As 2014 draws to a close, I can look back on all those people who reminded me this year about why I am who I am. Anime brought us together, but memories keep it going.


On the fourth day of Anime...I looked back on the past, while planning the future. 

16 December 2014

12 Days of Anime: Noragami


In the year of talking about major kami and yokai, there is a little show on Netflix called Noragami that focuses on forgotten things, on a minor god so small, he doesn't even have a shrine to 'live' at.

Yato is exasperated. He's trying to raise money to have a small shrine - anything will do, really - by taking 'delivery' jobs, odd jobs, anything. His Regalia weapon for exorcising Phantoms (monsters borne out of emotional pain/anxieties) has just quit, he's alone, and in his own words, it's as if he's nothing. He doesn't want to be just nothing - he wants to be somebody - but he just doesn't know how.

A girl called Hiyori can see him, just as she can see anything else; she can also hear the thoughts of those around her, on edge or not. A room full of anxious students trying to take an exam becomes a room full of bullies telling her to just hurry up and die, that she's not even trying, she's different and weird and can't she just read the atmosphere already. She can see yokai (called Phantoms, here), and the otherworldly, and fears that she is different. That she is not the lady her parents wanted her to be. After trying to save a boy (Yato, the minor god) from an oncoming bus, she is struck by it herself and is now on-the-fence between the Near Shore, where the living are, and the Far Shore - in other words, between the living, and the dead. She's not quite living, but she cannot sleep when she ought and falls asleep / "loses her body" frequently - but she's not entirely dead, either.
She seeks Yato's help, and Yato agrees - charging the five-yen coin customary donation ("everyone knows you give five-yen coins to kami!"), because after all, there's no such thing as a free wish.

This is no Attack on Titan, and unlike the other Funimation-released show Inari Konkon Koi Iroha (available through Funimation at last check), this show does have battles and start out with more drama. In a way it's a bit like Inari Konkon as a series had a slightly older brother; instead of focusing overmuch on the relationships between characters and making it a slice of life / romantic comedy, this series is action, recognition, and about two hurt beings. This is no great like CLAMP's xxxHolic, but it's fun and interesting - a look at how deities and the forgotten operate in modern Japan, alongside modern anxieties like passing major exams or the pain one might experience in hospitals.

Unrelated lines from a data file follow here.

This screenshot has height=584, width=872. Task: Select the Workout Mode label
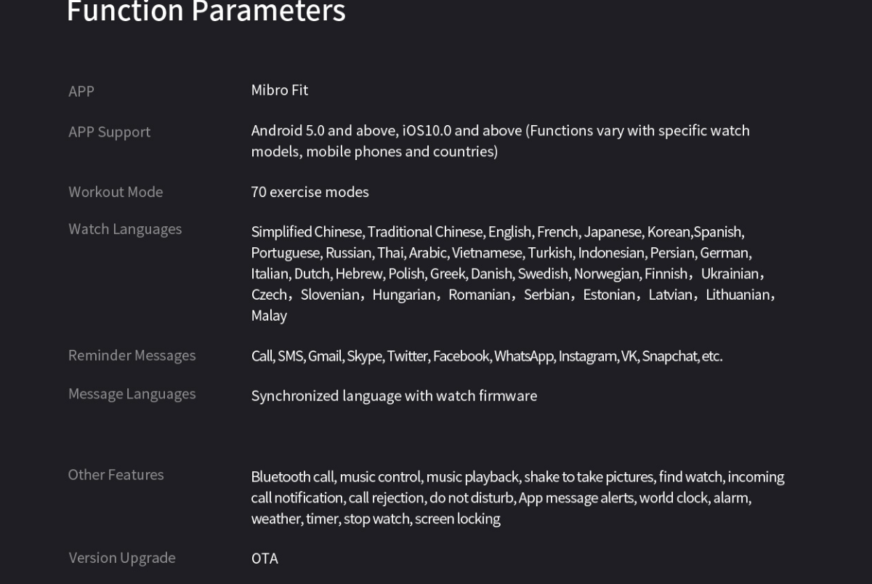click(116, 191)
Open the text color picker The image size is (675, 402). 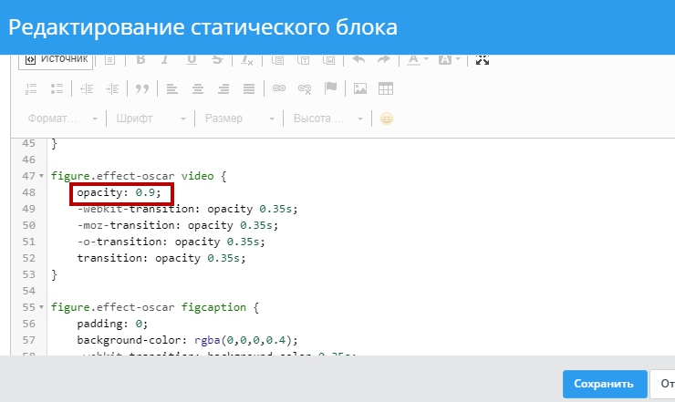[417, 59]
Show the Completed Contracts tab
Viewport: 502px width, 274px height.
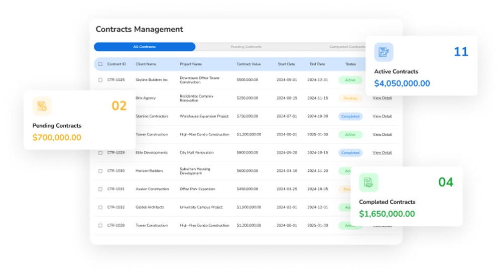point(347,47)
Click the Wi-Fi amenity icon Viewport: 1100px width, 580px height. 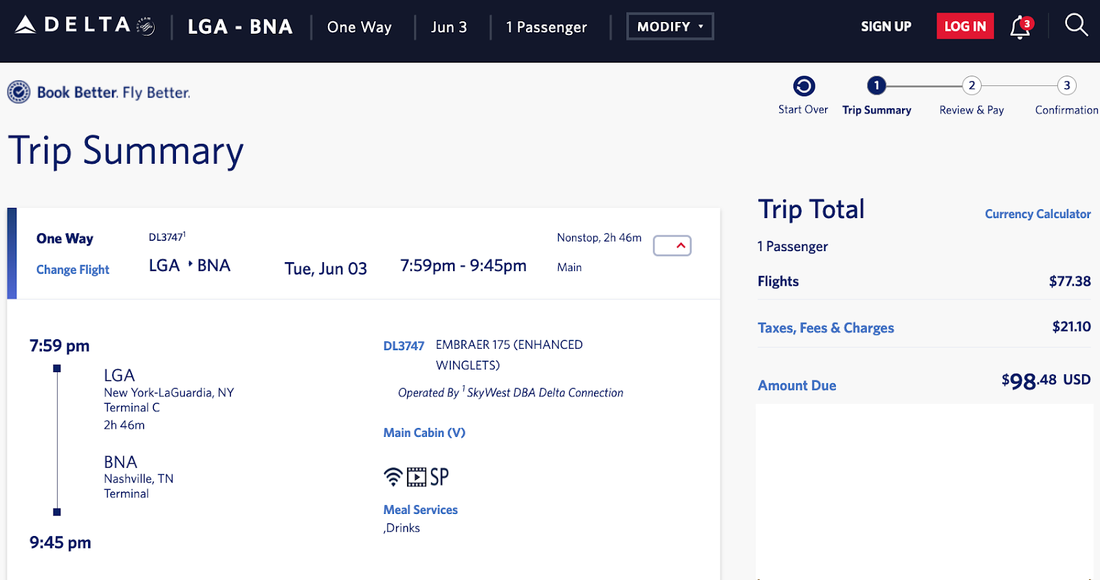coord(393,476)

That's why it appeals to me: because it is about the lost and forgotten. The broken, the desperate. 
And how important recognition can be.
 
From Episode 1 of Noragami.


2014 personally brought a lot of change into my life, and while it's been rough, I have received a lot more personal and professional support. I got out of a toxic situation. I presented at more panels and traveled to more places than last year. I've worked harder on this site and on panels, translated for ghost and monster stories, and got to meet more people such as the wonderful Helen McCarthy or Zack Davisson. I also had more work opportunities than I had before, even to the point of writing for Anime News Network and starting work on a game.

For those things, I'm grateful, but there's always the phantom of seeing other things: loss of work, jeers, insults, threats. So as we near the end of 2014, I hope that those phantoms - born out of emotional pain and anxiety - can melt away, like softly falling snow upon a shared umbrella, and usher in a better 2015.